Here's what we've normalized:

For a 46-Article Blog

"enterprise" = {
    "Data size": "500KB",
    "Writers": 1,
    "Concurrent writes": "Never",
    
    "Solution": {
        "PostgreSQL daemon": "100MB RAM idle",
        "Connection pool": "10+ connections",
        "Query parser": "Complex optimization",
        "Network sockets": "Even for localhost",
        "ORM layer": "Additional abstraction",
    },
    
    "Alternative": {
        "TSV files": "500KB on disk",
        "grep": "Native C code",
        "Total overhead": "~0MB",
    },
    
    "Ratio": "200:1 complexity for zero benefit"
}

It's like renting a semi-truck to transport a sandwich. Sure, the truck works, and it would be necessary if you were transporting 10,000 sandwiches. But you're not.

What We're Building

This realization led me to create dbbasic-tsv: a TSV-based database that's honest about what it's solving:

File locking for atomic operations
Optimistic locking for update conflicts
Append-only patterns where possible
Single-writer queues when needed
Zero setup because there's no daemon
grep-friendly because text files are debuggable

Performance Reality

Pure Python TSV operations achieve 163,000 inserts/second - more than enough for any blog, most internal tools, and many production applications. When you actually need more speed, optional Rust acceleration provides 600,000+ ops/sec. For comparison, your blog probably receives fewer than 100 writes per day.

Conclusion: Remember Why

Databases made sense in 1995 because of a specific problem: concurrent writes to shared data causing race conditions in e-commerce checkouts. The trade-off was clearly worth it.
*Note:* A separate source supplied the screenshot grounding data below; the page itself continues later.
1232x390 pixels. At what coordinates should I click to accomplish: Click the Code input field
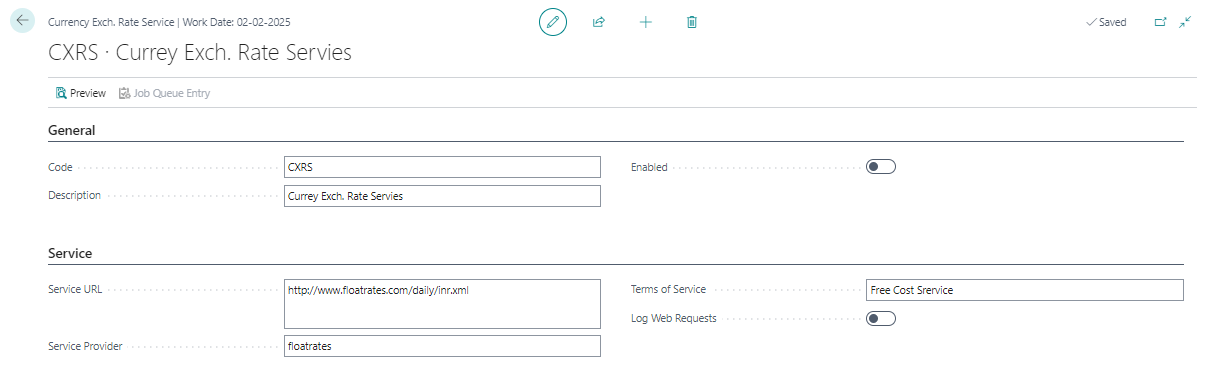442,167
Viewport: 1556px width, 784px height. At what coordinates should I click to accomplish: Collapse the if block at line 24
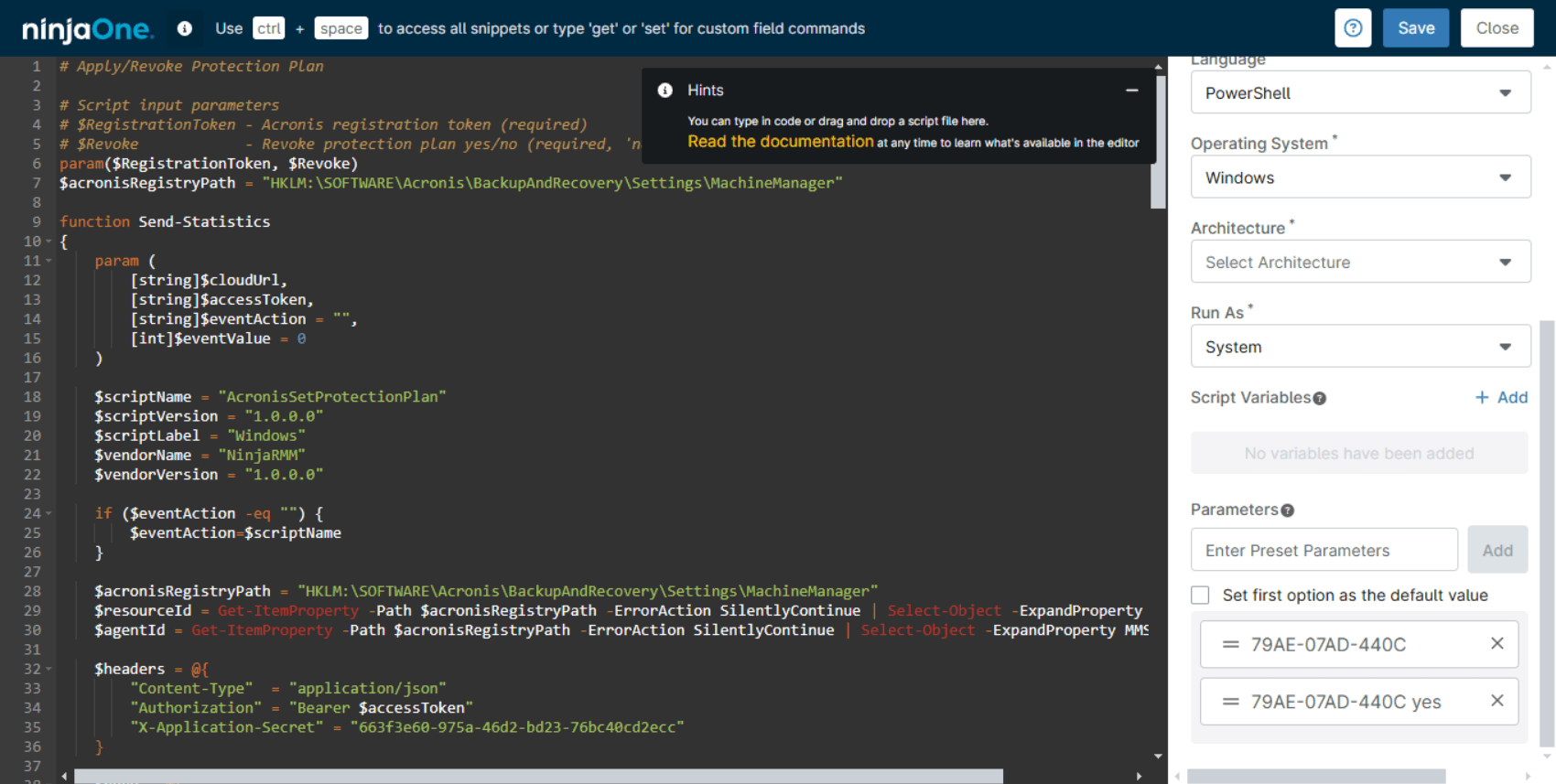tap(49, 513)
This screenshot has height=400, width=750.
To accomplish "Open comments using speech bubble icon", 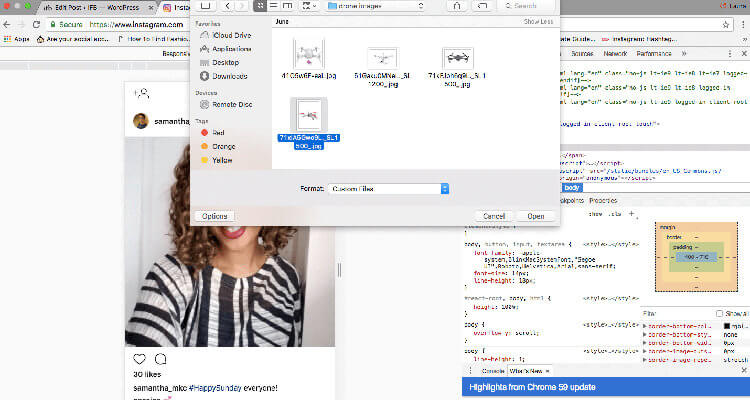I will [160, 358].
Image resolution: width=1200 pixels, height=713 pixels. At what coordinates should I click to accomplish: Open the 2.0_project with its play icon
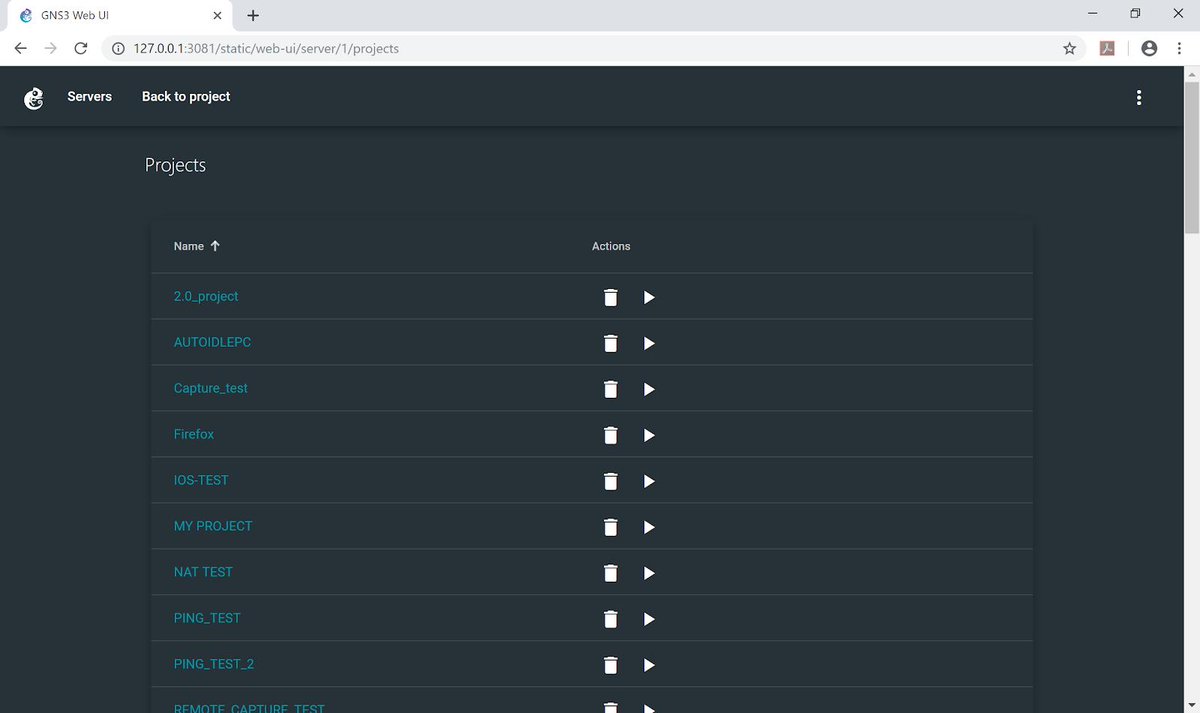click(649, 297)
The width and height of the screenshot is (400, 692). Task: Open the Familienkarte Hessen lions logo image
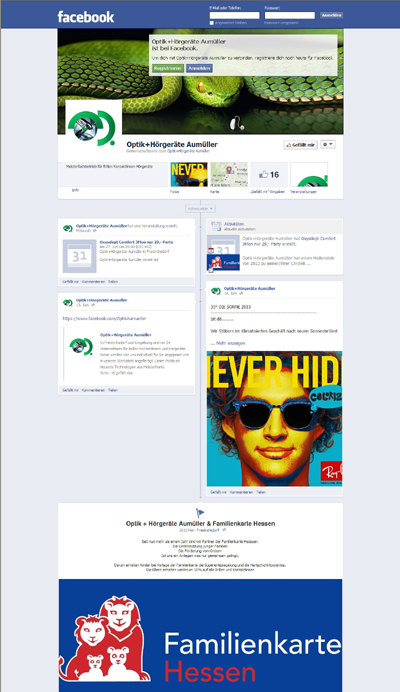[x=200, y=636]
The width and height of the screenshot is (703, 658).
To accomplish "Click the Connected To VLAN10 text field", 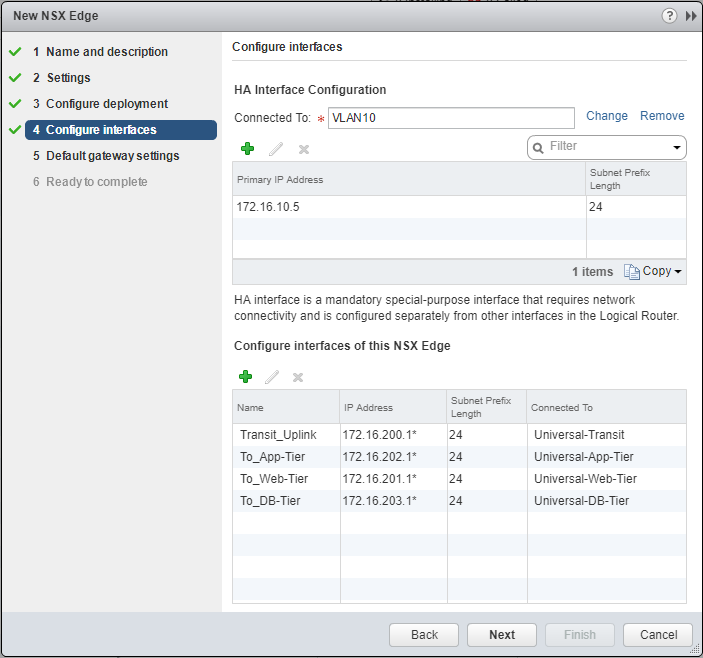I will coord(450,118).
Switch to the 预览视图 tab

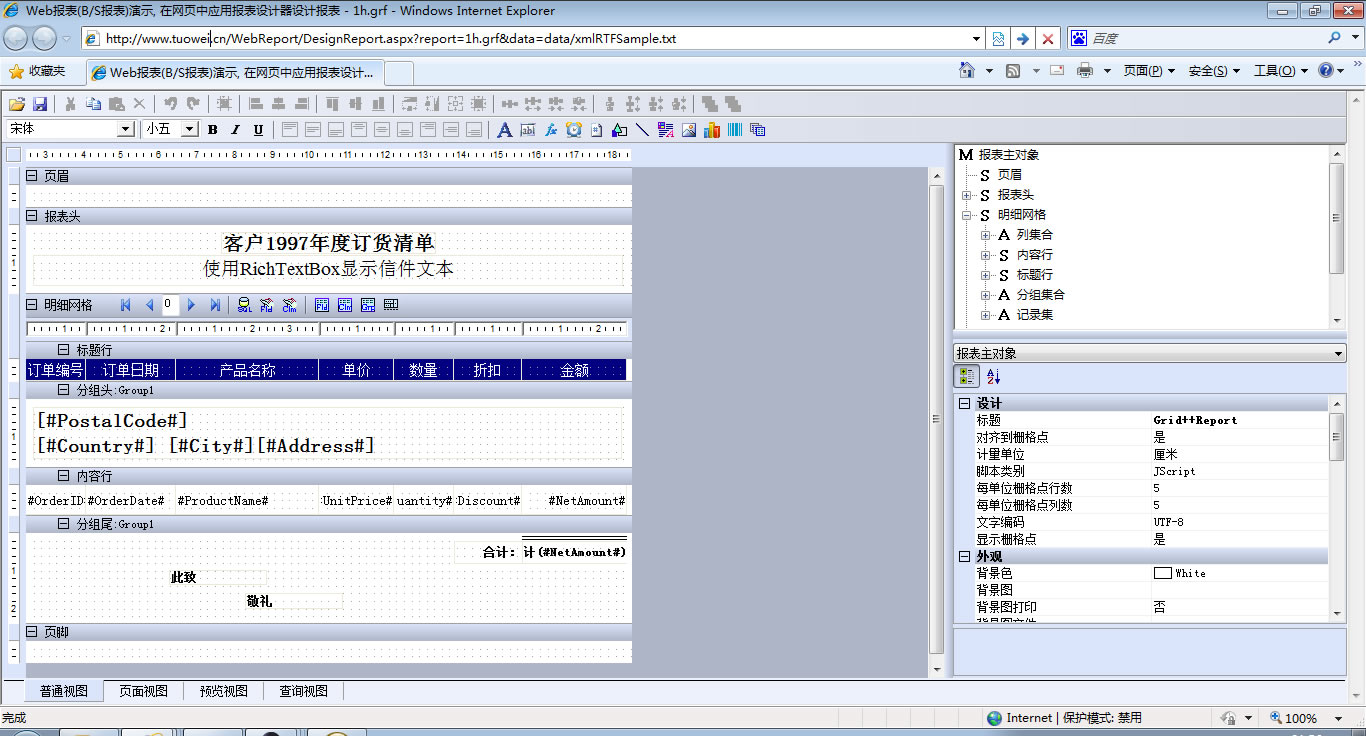pyautogui.click(x=224, y=691)
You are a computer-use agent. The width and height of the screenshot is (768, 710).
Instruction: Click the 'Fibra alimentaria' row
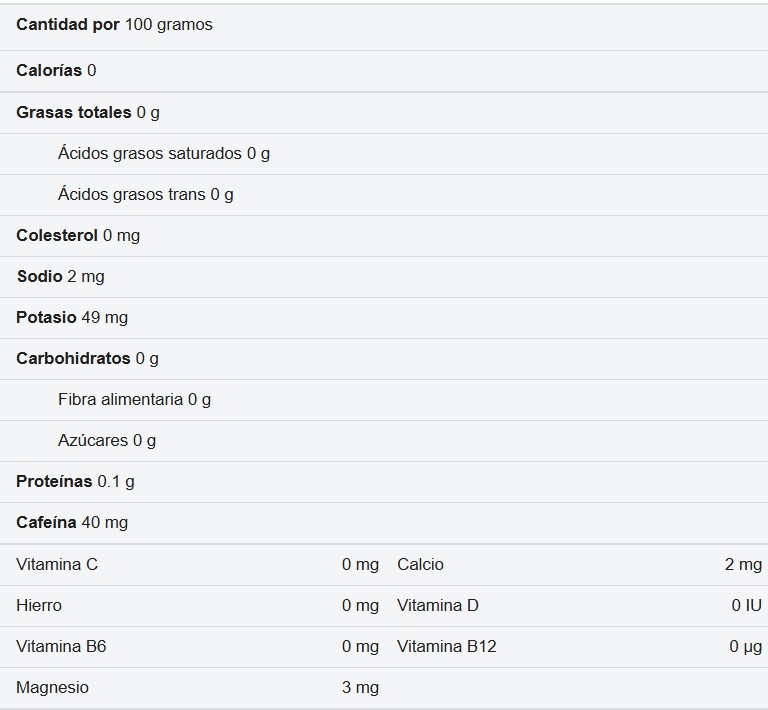tap(121, 400)
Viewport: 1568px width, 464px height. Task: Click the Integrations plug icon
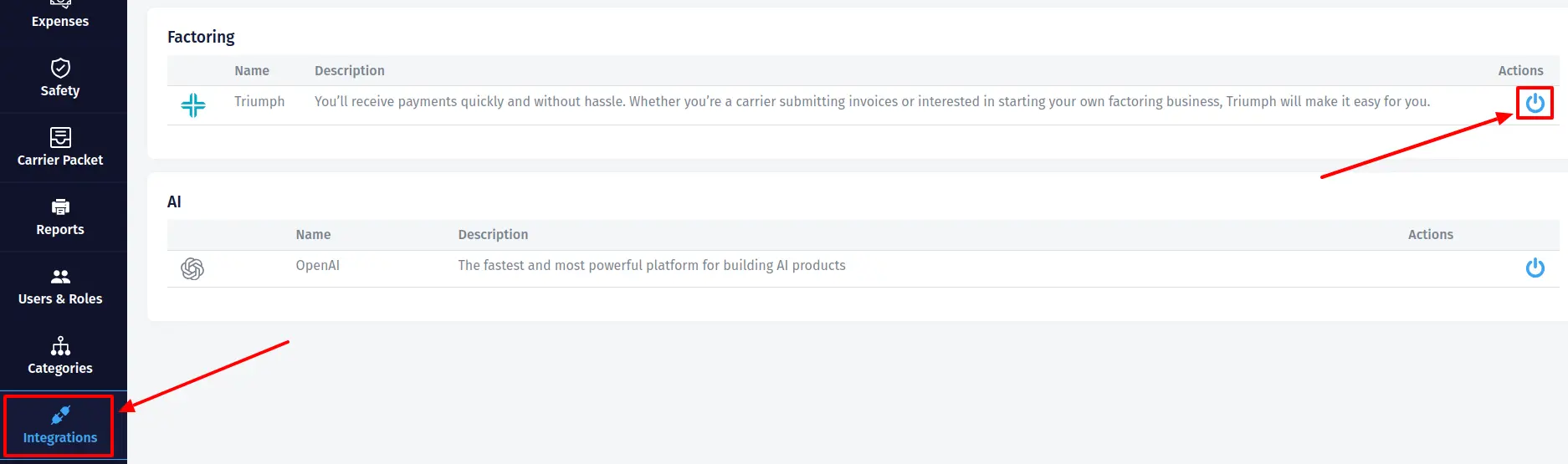pos(60,415)
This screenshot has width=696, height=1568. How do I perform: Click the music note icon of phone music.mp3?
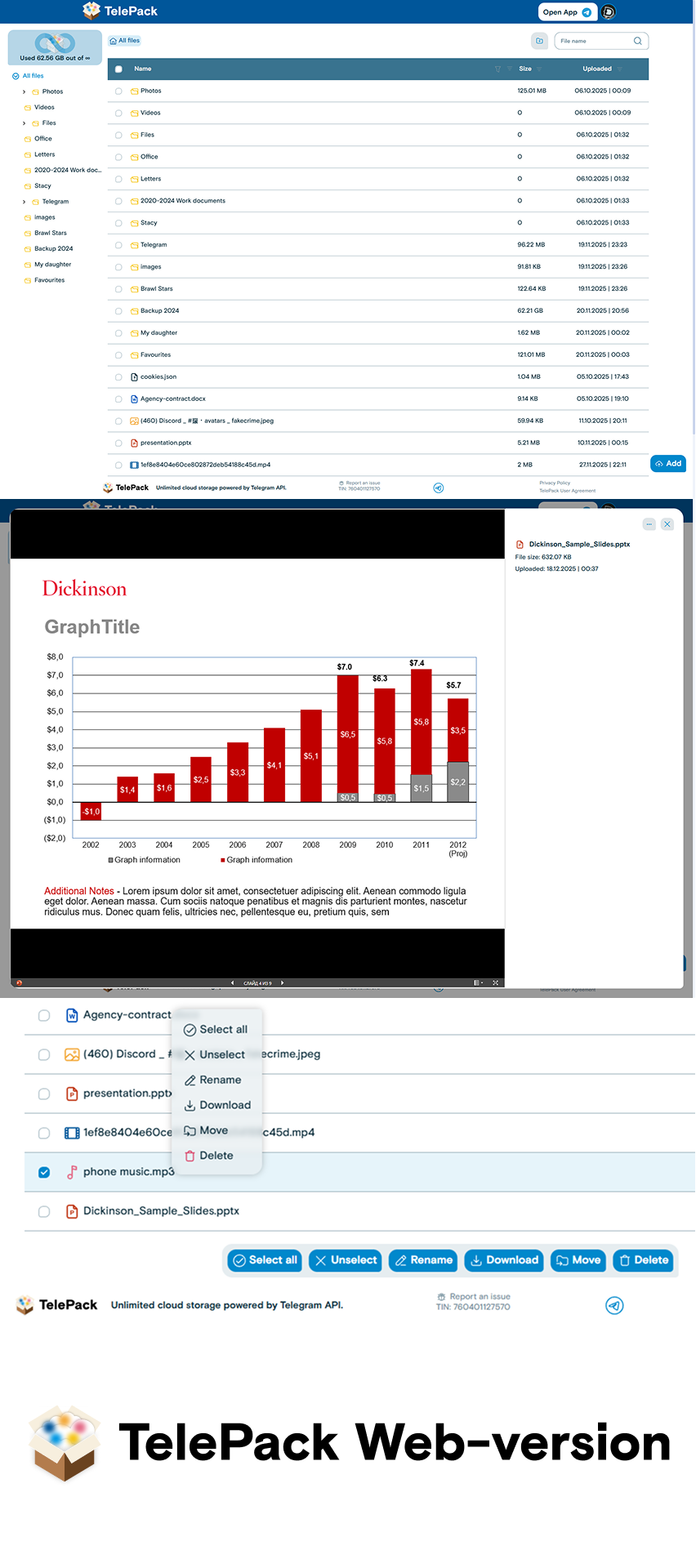coord(72,1172)
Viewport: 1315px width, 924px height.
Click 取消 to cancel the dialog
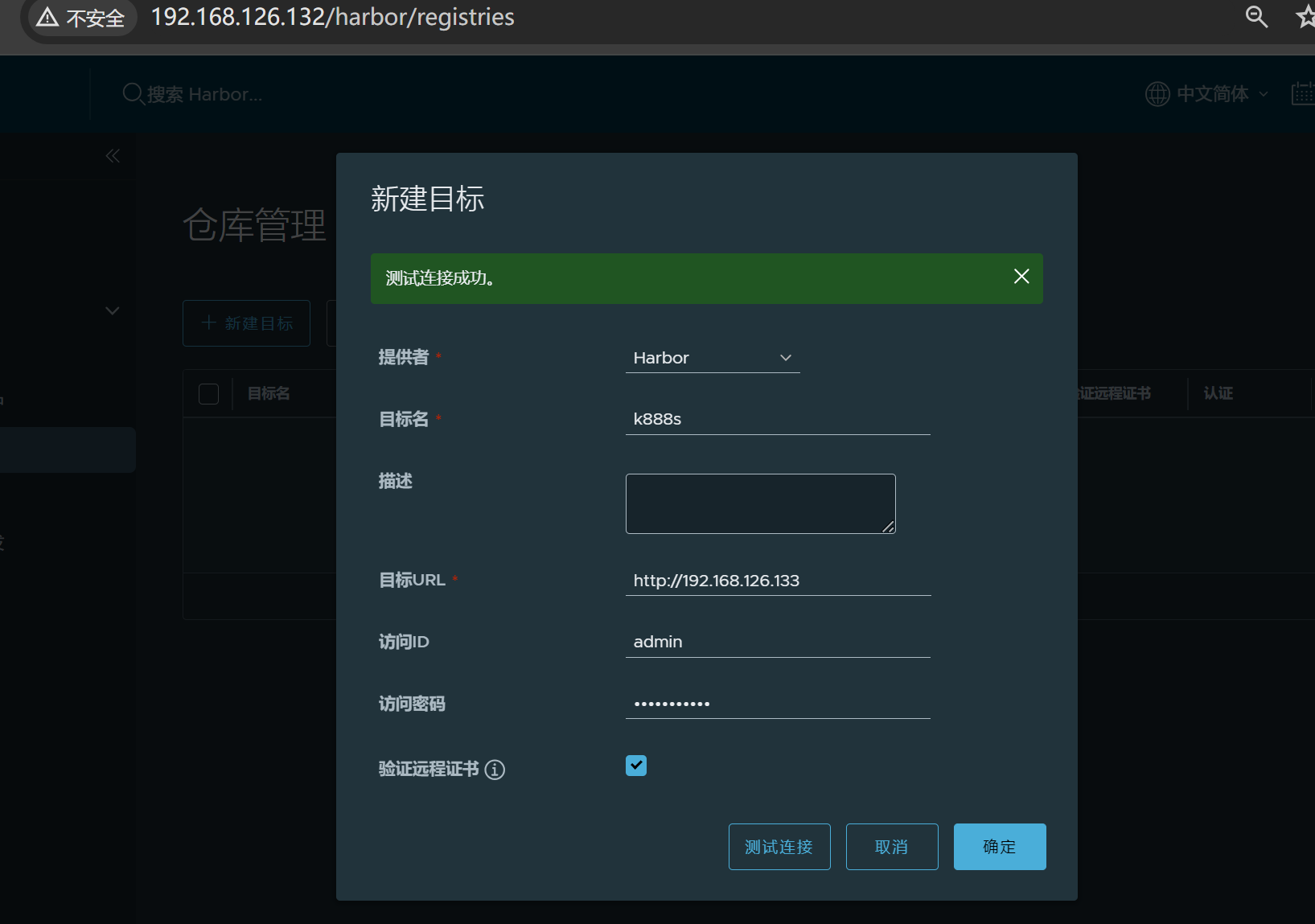(x=891, y=847)
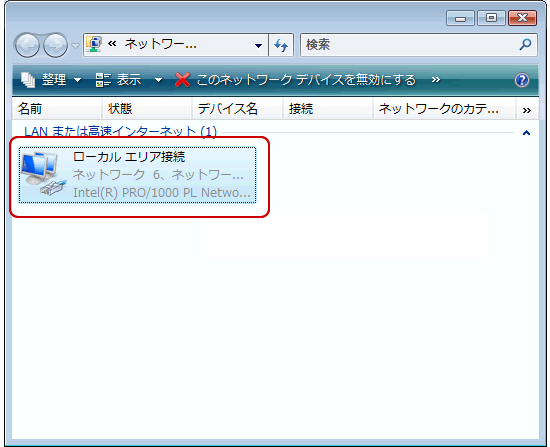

But somewhere along the way, we forgot to ask: Do I have the 1995 problem?

Most of us don't. We're running PostgreSQL for blogs with one writer. We're using connection pools for internal tools with five users. We're optimizing for problems we don't have.

The good news: you can go back. Flat files work fine when you don't have concurrent write conflicts. And when you do? Modern file locking, append-only logs, and optimistic concurrency control can handle far more than you think.

The Question to Ask

Before you install PostgreSQL, ask yourself:

Do I have multiple users updating the same data simultaneously?
Is this actually happening, or am I just planning for it?
Could I solve this with file locking or append-only logs?
Am I optimizing for a problem I don't have yet?

If you're building e-commerce checkout, use a database. If you're building a blog, maybe just use grep.

Simple > Complex. Even in 1995, we knew that. We just forgot.